:: Available data ::
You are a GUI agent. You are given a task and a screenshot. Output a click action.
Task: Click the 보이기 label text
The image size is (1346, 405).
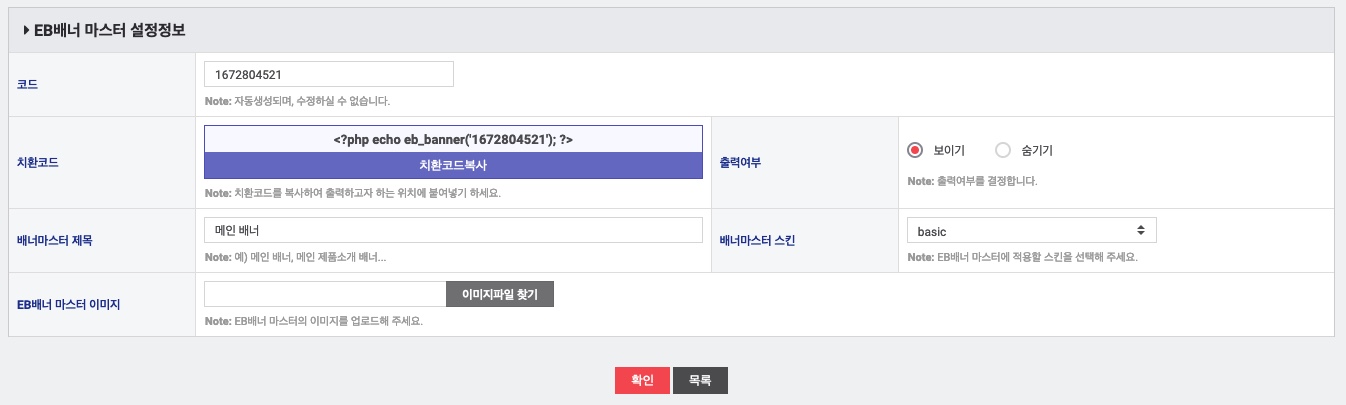[949, 151]
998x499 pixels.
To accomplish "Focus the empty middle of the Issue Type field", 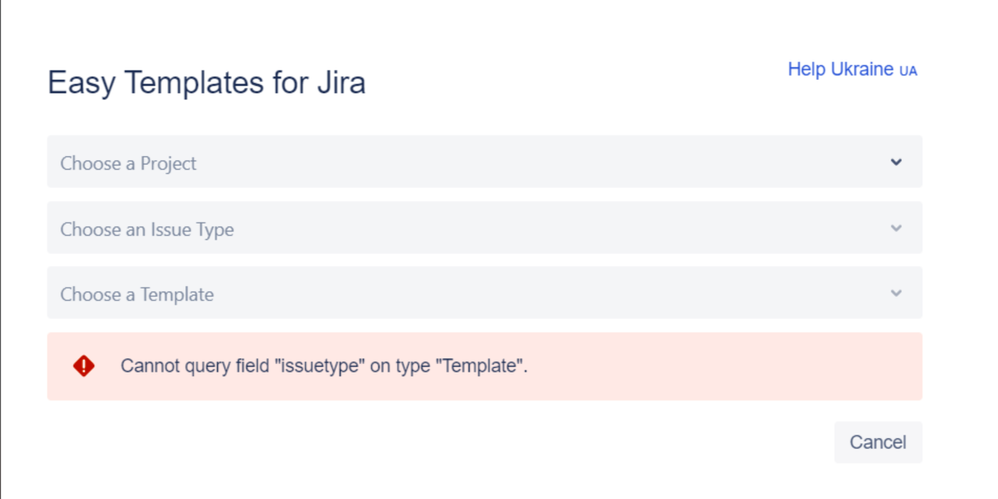I will click(541, 228).
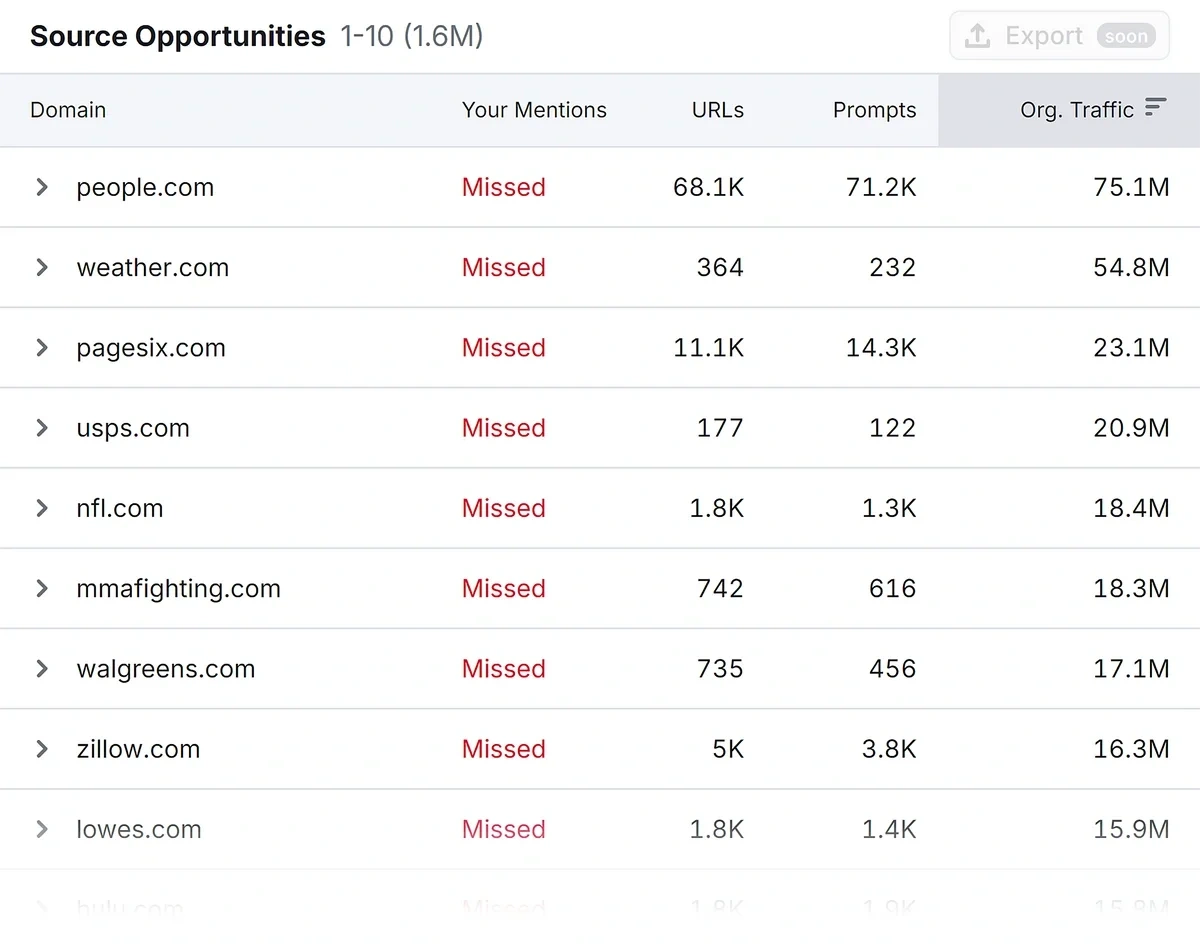The width and height of the screenshot is (1200, 947).
Task: Expand the nfl.com row details
Action: 40,508
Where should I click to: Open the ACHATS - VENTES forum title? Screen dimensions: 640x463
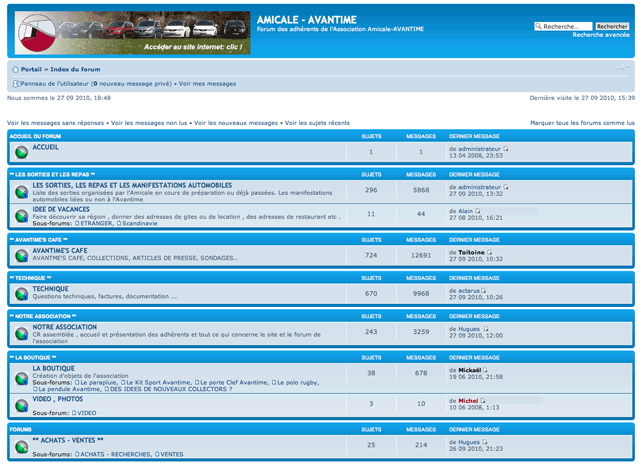(x=68, y=440)
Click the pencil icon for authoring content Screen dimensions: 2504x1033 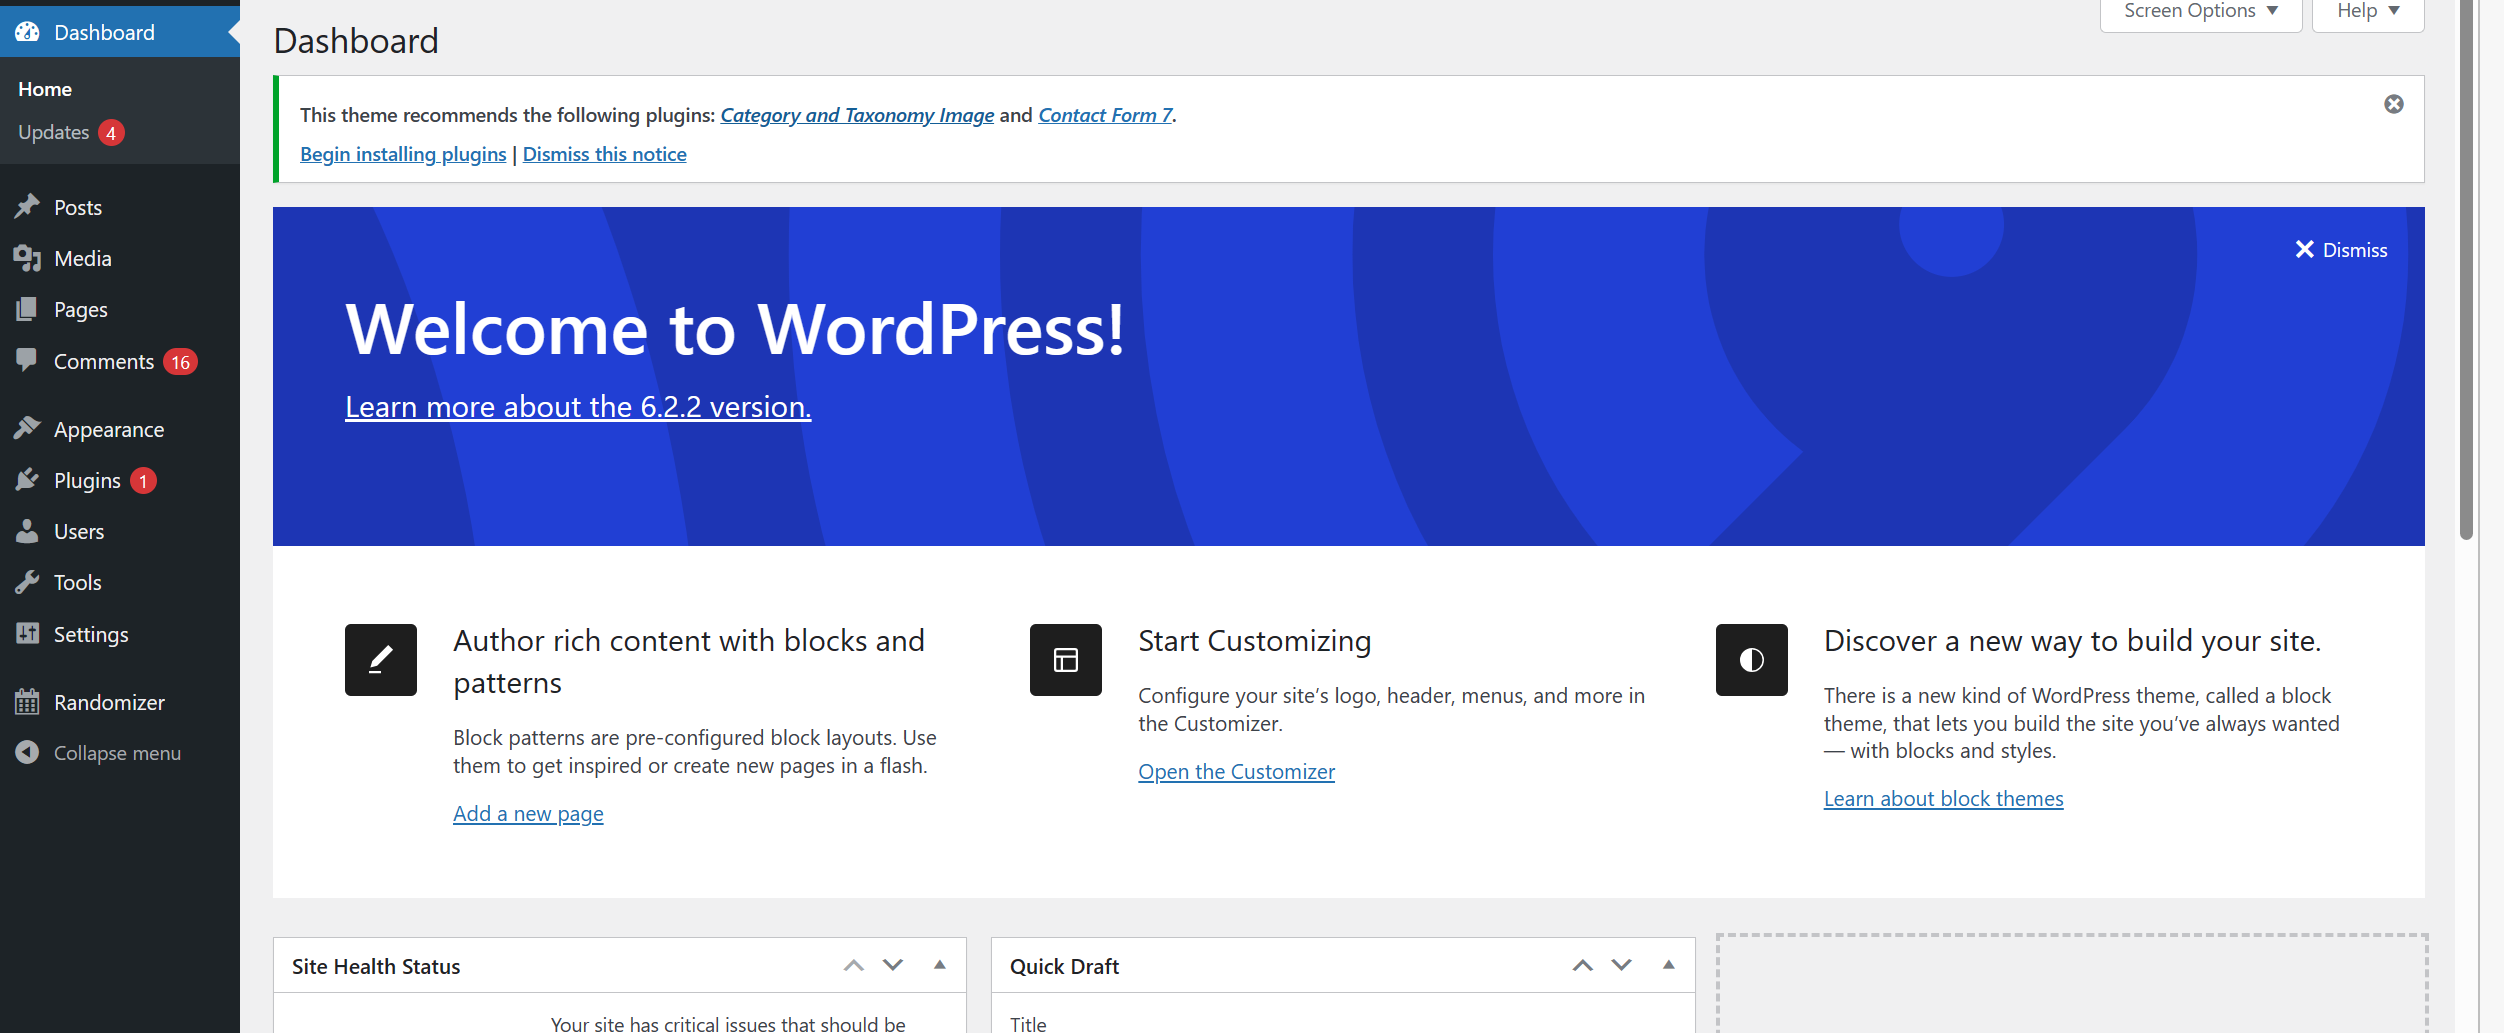point(380,660)
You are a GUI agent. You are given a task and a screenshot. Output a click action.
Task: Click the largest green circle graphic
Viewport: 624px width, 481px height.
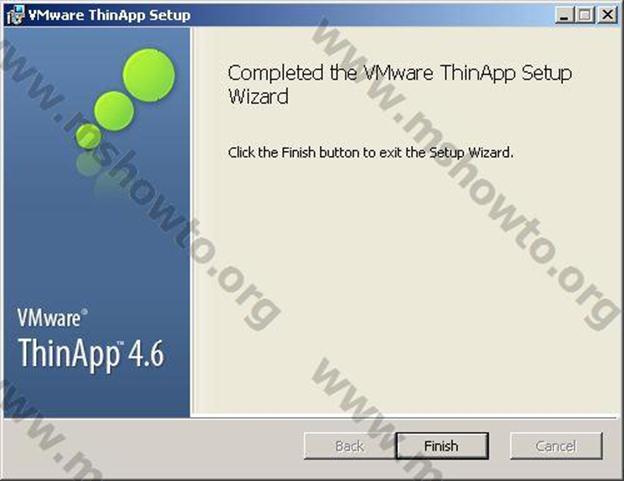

:: How to complete this task ::
When you transcribe the entries above, begin at their first line, end with the line containing "998x499 pixels.", and copy each line exactly without any picture.

:: Response for this exercise ::
You are a GUI agent. You are given a task and a screenshot. Output a click action.
Task: Click the 보이기 label text
The image size is (1346, 405).
[949, 151]
998x499 pixels.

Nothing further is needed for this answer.